The antibacterial and antifungal properties of trappin‐2 (pre‐elafin) do not depend on its protease inhibitory function

Abstract

Trappin-2 (also known as pre-elafin) is an endogenous inhibitor of neutrophil serine proteases and is involved in the control of excess proteolysis, especially in inflammatory events, along with the structurally related secretory leucocyte proteinase inhibitor. Secretory leucocyte proteinase inhibitor has been shown to have antibacterial and antifungal properties, whereas recent data indicate that trappin-2 has antimicrobial activity against Pseudomonas aeruginosa and Staphylococcus aureus.
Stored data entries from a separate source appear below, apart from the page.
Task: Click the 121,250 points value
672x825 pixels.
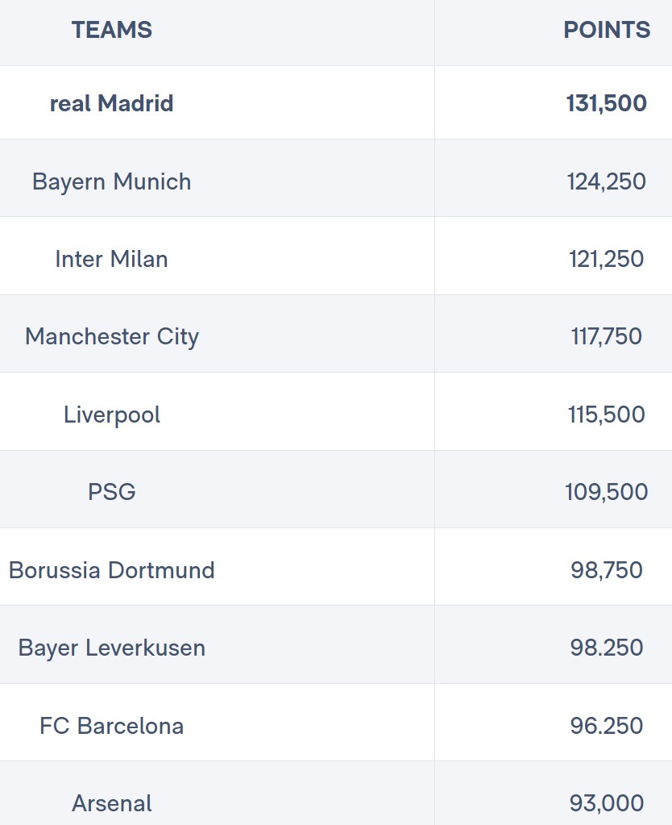Action: [607, 259]
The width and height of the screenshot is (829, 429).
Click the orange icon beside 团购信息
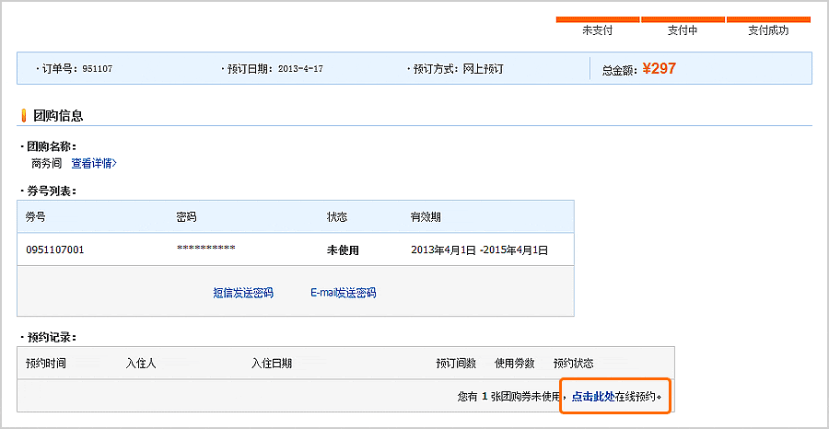click(23, 116)
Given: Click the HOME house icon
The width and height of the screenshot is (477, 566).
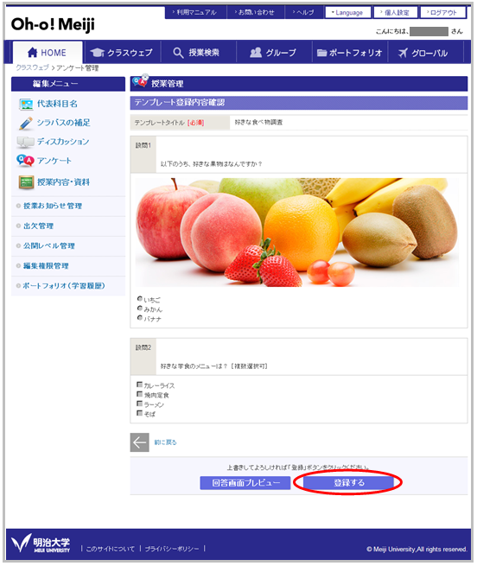Looking at the screenshot, I should [x=32, y=53].
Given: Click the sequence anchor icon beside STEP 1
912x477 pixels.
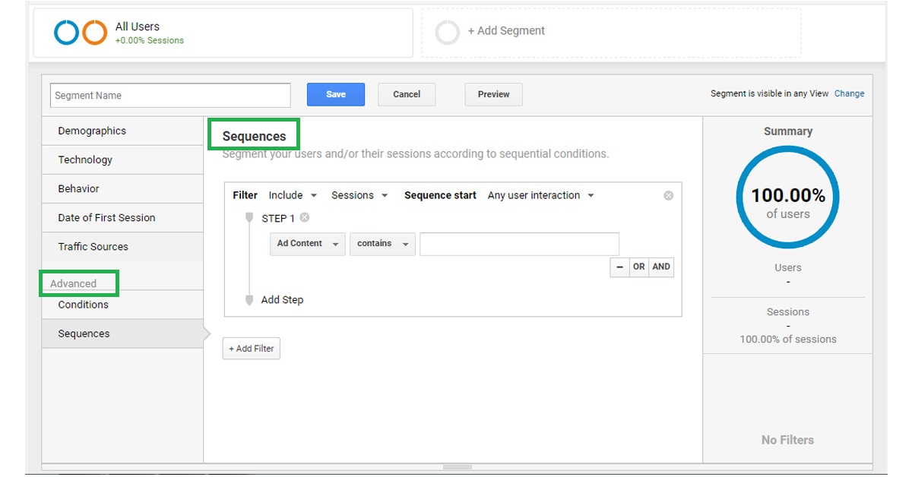Looking at the screenshot, I should tap(249, 218).
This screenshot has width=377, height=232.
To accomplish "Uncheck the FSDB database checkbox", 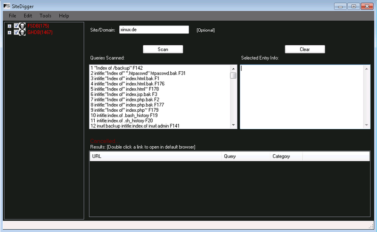I will point(16,25).
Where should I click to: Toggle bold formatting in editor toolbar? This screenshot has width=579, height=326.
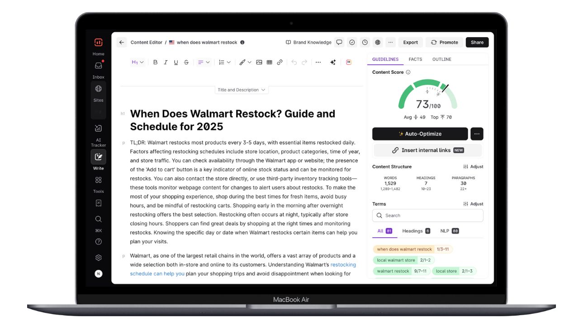click(x=155, y=62)
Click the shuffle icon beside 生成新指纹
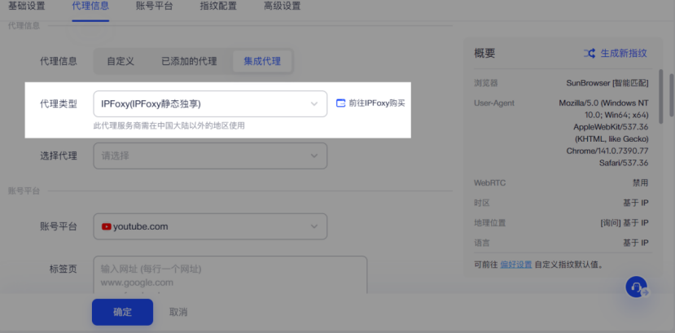The image size is (675, 333). (590, 54)
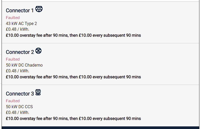
Task: Click Connector 1 price £0.48 / kWh
Action: pyautogui.click(x=17, y=29)
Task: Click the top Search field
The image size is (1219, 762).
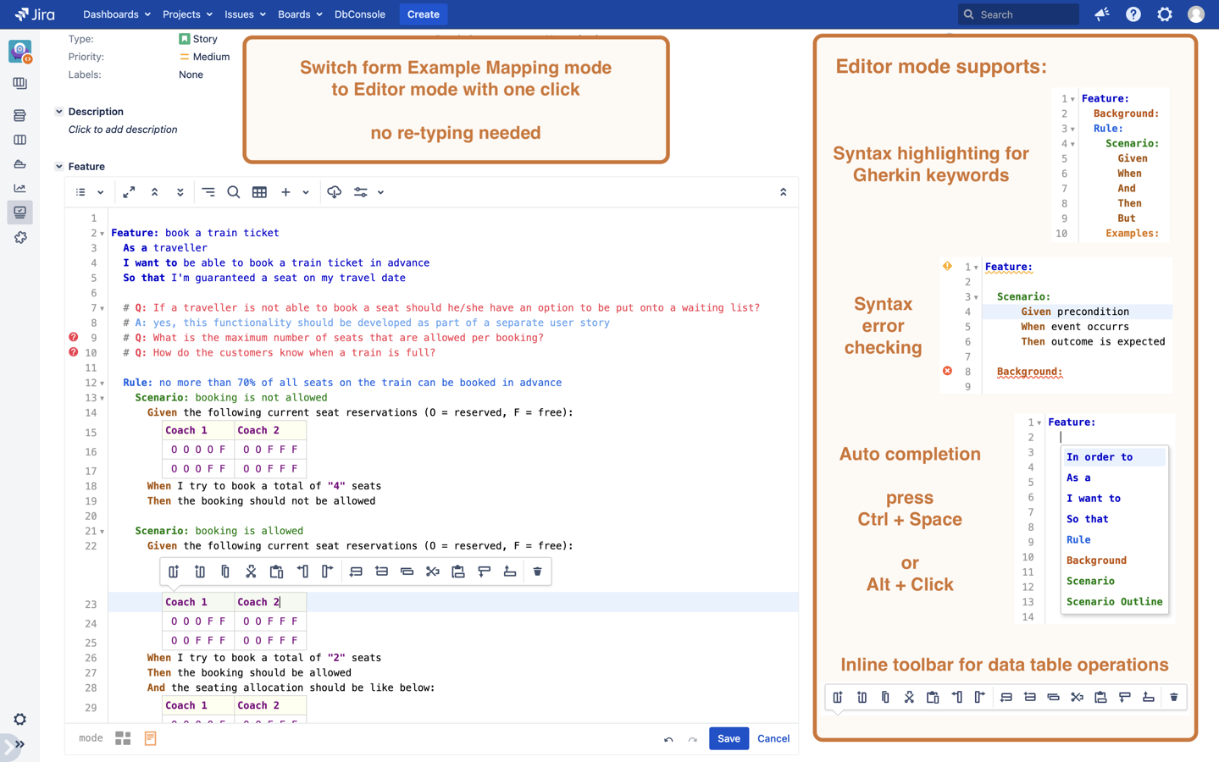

In the present study, we tested the antibacterial properties of trappin-2 towards other respiratory pathogens. We found that trappin-2, at concentrations of 5-20 microm, has significant activity against Klebsiella pneumoniae, Haemophilus influenzae, Streptococcus pneumoniae, Branhamella catarrhalis and the pathogenic fungi Aspergillus fumigatus and Candida albicans, in addition to P. aeruginosa and S. aureus. A similar antimicrobial activity was observed with trappin-2 A62D/M63L, a trappin-2 variant that has lost its antiprotease properties, indicating that trappin-2 exerts its antibacterial effects through mechanisms independent from its intrinsic antiprotease capacity. Furthermore, the antibacterial and antifungal activities of trappin-2 were sensitive to NaCl and heparin, demonstrating that its mechanism of action is most probably dependent on its cationic nature. This enables trappin-2 to interact with the membranes of target organisms and disrupt them, as shown by our scanning electron microscopy analyses. Thus, trappin-2 not only provides an antiprotease shield, but also may play an important role in the innate defense of the human lungs and mucosae against pathogenic microorganisms.